#### [TASK DIRECTIONS]
Reproduce the following records line for line, without changing anything.
▬▬▬▬▬▬
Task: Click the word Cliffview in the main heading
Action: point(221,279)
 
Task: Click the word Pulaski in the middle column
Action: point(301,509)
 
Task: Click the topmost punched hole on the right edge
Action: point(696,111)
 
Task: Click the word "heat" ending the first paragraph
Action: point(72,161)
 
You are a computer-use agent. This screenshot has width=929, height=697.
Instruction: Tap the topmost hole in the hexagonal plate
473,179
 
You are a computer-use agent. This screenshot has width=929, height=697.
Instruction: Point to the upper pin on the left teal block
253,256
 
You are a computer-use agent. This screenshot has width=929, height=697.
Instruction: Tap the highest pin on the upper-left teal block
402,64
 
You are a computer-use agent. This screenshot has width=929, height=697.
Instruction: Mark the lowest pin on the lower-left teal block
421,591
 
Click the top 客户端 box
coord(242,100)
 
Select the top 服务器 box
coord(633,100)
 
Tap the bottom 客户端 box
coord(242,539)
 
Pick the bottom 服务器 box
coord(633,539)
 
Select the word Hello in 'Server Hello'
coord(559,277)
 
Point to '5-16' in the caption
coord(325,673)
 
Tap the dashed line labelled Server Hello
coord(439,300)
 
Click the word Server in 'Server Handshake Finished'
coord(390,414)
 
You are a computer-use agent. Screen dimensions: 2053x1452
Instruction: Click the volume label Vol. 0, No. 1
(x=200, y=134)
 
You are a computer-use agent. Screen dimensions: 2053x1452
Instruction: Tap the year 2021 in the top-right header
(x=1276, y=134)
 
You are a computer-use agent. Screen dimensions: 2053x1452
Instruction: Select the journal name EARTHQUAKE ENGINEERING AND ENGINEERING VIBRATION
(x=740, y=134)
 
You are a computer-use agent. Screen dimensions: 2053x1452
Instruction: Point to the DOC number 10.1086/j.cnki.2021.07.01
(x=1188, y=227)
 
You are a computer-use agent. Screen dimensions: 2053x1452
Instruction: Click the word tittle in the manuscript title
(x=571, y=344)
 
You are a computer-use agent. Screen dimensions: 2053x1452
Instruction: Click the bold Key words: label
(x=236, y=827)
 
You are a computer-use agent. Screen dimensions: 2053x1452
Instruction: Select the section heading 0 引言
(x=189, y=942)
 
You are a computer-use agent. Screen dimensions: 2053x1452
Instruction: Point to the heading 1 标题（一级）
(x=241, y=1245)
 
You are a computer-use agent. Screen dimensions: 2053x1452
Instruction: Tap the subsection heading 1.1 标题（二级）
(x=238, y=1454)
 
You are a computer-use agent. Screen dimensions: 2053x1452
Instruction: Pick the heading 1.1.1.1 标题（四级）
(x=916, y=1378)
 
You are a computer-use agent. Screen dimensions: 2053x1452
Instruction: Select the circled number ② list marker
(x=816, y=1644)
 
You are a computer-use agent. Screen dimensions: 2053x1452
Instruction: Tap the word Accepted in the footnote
▬▬▬▬▬▬
#### [ANSWER TO THIS PROBLEM]
Task: Click the word Cliffview in the main heading
Action: point(221,279)
 
Task: Click the word Pulaski in the middle column
Action: point(301,509)
 
Task: Click the topmost punched hole on the right edge
Action: point(696,111)
 
Task: Click the word "heat" ending the first paragraph
Action: point(72,161)
 
You are a computer-use agent. This screenshot has width=929, height=697.
Instruction: Tap the topmost hole in the hexagonal plate
473,179
 
You are a computer-use agent. This screenshot has width=929, height=697.
Instruction: Point to the upper pin on the left teal block
253,256
 
You are a computer-use agent. This screenshot has width=929, height=697.
Instruction: Tap the highest pin on the upper-left teal block
402,64
 
You are a computer-use agent. This screenshot has width=929, height=697.
Instruction: Mark the lowest pin on the lower-left teal block
421,591
 
Click the top 客户端 box
coord(242,100)
 
Select the top 服务器 box
coord(633,100)
 
Tap the bottom 客户端 box
coord(242,539)
 
Pick the bottom 服务器 box
coord(633,539)
 
Select the word Hello in 'Server Hello'
coord(559,277)
 
Point to '5-16' in the caption
coord(325,673)
 
Tap the dashed line labelled Server Hello
coord(439,300)
 
Click the word Server in 'Server Handshake Finished'
coord(390,414)
 
You are a computer-use agent. Screen dimensions: 2053x1452
Instruction: Click the volume label Vol. 0, No. 1
(x=200, y=134)
 
You are a computer-use agent. Screen dimensions: 2053x1452
Instruction: Tap the year 2021 in the top-right header
(x=1276, y=134)
 
You are a computer-use agent. Screen dimensions: 2053x1452
Instruction: Select the journal name EARTHQUAKE ENGINEERING AND ENGINEERING VIBRATION
(x=740, y=134)
 
You are a computer-use agent. Screen dimensions: 2053x1452
Instruction: Point to the DOC number 10.1086/j.cnki.2021.07.01
(x=1188, y=227)
 
You are a computer-use agent. Screen dimensions: 2053x1452
Instruction: Click the word tittle in the manuscript title
(x=571, y=344)
 
You are a computer-use agent. Screen dimensions: 2053x1452
Instruction: Click the bold Key words: label
(x=236, y=827)
 
You are a computer-use agent. Screen dimensions: 2053x1452
Instruction: Select the section heading 0 引言
(x=189, y=942)
 
You are a computer-use agent. Screen dimensions: 2053x1452
Instruction: Point to the heading 1 标题（一级）
(x=241, y=1245)
 
You are a computer-use agent. Screen dimensions: 2053x1452
Instruction: Tap the subsection heading 1.1 标题（二级）
(x=238, y=1454)
 
You are a computer-use agent. Screen dimensions: 2053x1452
Instruction: Pick the heading 1.1.1.1 标题（四级）
(x=916, y=1378)
 
You are a computer-use agent. Screen dimensions: 2053x1452
Instruction: Select the circled number ② list marker
(x=816, y=1644)
 
You are a computer-use agent. Screen dimensions: 2053x1452
Instruction: Tap the word Accepted in the footnote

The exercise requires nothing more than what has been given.